▶ Action item:
Pull every line holding the string "Select" from the records below.

The data Block Start

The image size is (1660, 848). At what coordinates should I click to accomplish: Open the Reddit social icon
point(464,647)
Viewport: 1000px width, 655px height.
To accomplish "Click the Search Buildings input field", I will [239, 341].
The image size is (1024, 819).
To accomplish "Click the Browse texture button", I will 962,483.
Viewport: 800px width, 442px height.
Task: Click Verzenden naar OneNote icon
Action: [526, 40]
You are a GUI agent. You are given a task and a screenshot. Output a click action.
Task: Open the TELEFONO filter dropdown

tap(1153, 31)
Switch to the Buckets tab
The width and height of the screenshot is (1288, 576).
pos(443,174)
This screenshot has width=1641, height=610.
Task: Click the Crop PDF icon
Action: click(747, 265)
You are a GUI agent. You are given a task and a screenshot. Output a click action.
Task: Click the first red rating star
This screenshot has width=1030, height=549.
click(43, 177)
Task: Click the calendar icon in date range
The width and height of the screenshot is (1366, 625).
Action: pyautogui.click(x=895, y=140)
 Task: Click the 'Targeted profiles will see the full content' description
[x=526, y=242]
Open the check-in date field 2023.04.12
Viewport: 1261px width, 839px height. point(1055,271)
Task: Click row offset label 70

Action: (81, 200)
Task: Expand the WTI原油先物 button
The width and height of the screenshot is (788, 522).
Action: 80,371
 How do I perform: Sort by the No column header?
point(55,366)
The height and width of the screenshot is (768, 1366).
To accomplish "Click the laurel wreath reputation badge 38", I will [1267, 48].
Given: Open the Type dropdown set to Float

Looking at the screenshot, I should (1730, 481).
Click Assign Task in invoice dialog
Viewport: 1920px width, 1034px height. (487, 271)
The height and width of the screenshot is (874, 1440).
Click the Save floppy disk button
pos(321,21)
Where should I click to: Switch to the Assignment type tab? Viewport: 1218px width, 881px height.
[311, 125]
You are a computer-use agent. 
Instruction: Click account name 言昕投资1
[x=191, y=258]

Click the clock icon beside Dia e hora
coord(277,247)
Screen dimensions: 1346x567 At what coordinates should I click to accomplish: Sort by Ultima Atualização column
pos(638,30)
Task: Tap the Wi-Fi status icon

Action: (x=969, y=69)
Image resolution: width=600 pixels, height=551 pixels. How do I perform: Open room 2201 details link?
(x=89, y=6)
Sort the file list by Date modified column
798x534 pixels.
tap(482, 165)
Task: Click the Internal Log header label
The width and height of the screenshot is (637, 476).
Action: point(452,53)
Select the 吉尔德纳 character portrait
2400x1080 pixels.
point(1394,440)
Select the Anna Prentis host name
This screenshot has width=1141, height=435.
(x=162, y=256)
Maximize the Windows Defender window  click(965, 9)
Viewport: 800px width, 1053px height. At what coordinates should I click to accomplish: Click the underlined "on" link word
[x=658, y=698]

The data Block End

▶ Answer space:
Select the 吉尔德纳 character portrait
Select the Anna Prentis host name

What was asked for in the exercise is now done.